By JAN LARSON McLAUGHLIN
BG Independent News
More than $12 million in grants have been awarded to Ohio schools to improve safety.
All of Ohio’s public, chartered nonpublic, and schools operated by county boards of developmental disabilities will receive the greater of $2,500 or $5.65 per student to spend on school safety programs and training.
Bowling Green City School District will receive $16,627. Other schools in the city will receive $2,500 each, including Bowling Green Christian Academy, Montessori School, St. Aloysius, and Wood Lane School.
Schools will have the flexibility to use these grants for training for school resource officers, safety and security materials, and programs to identify and help students who may be struggling with their mental health.
Bowling Green Superintendent Francis Scruci said that school districts in the area haven’t received official word about the grants. However, Attorney General Mike DeWine sent out a press release on Friday listing the districts and the amount they would be receiving.
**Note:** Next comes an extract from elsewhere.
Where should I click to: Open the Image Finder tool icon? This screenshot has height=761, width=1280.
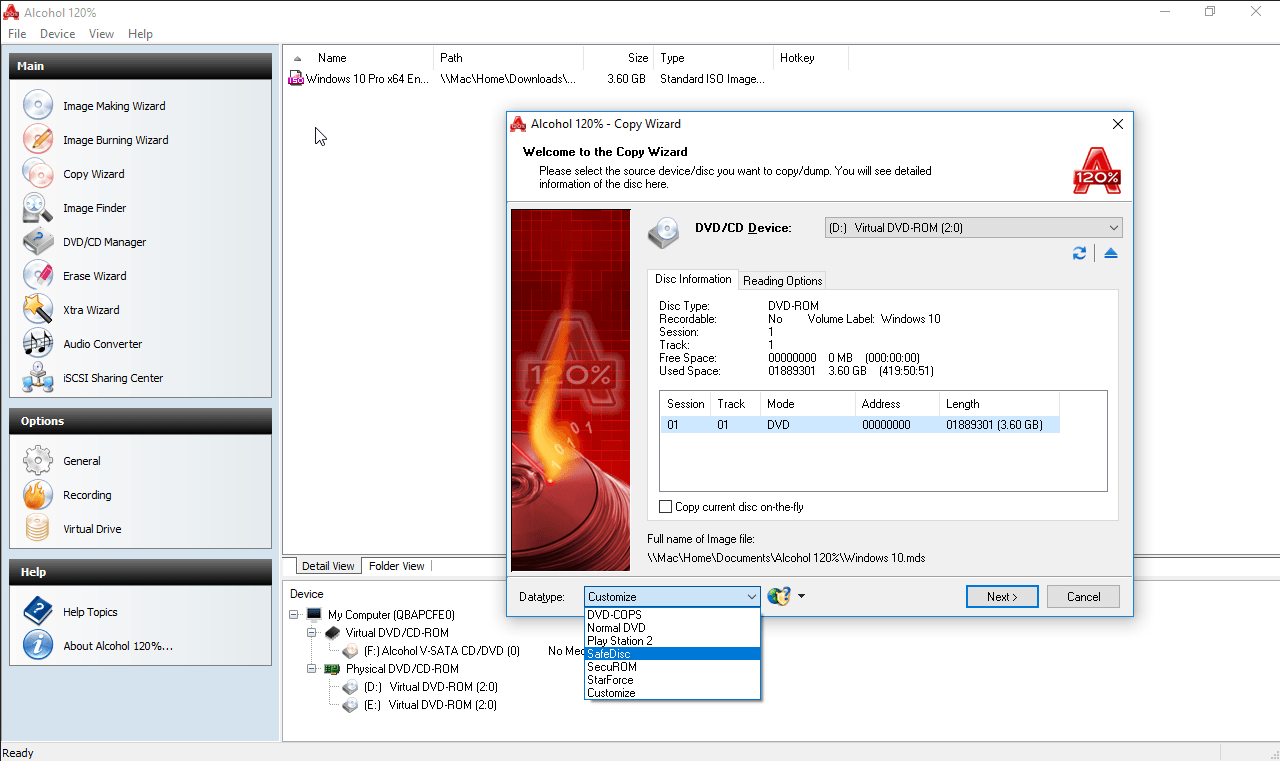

“If there is money for us, we will use it,” Scruci said Monday morning. “As a board, that’s what we’re committed to.”
Though the board will determine how the funding is spent, Scruci predicted it would be used either on safety training for staff or on installing more 3M film over glass doors at school buildings. The covering makes it more difficult for the glass to be broken enough to allow entry to a building.
“It creates an obstacle for an intruder for two and a half or three minutes,” Scruci said. “The delay allows time to get people to safety.”
The grants are funded with appropriations made by the Ohio legislature as part of House Bill 318. The law requires that participating schools and county boards work with law enforcement in their jurisdictions to determine the best use of the grant funding.
School district are also being encouraged to take advantage of two new school safety efforts recently launched by the Attorney General’s Office:
- Active Shooter Response: An Educator’s Guide: This 25-part video series was produced by the Attorney General’s Ohio Peace Officer Training Academy to aid educators in preparing for and reacting to a potentially violent school incident, such as a school shooting. The brief videos are an update to the training offered by OPOTA beginning in 2013 that provided guidance to nearly 15,000 educators on how to intervene with students who could pose a danger and how to respond in a crisis situation.
- Emergency Management Plan Aerial Photographs: Special agents with the Attorney General’s Ohio Bureau of Criminal Investigation are available to take free aerial photographs of school buildings for inclusion in school emergency management plans. BCI currently has six drones that are used primarily to document crime scenes and assist in missing persons cases, but BCI is offering to use its drones to take aerial photos of school campuses to help law enforcement plan for and respond to an emergency.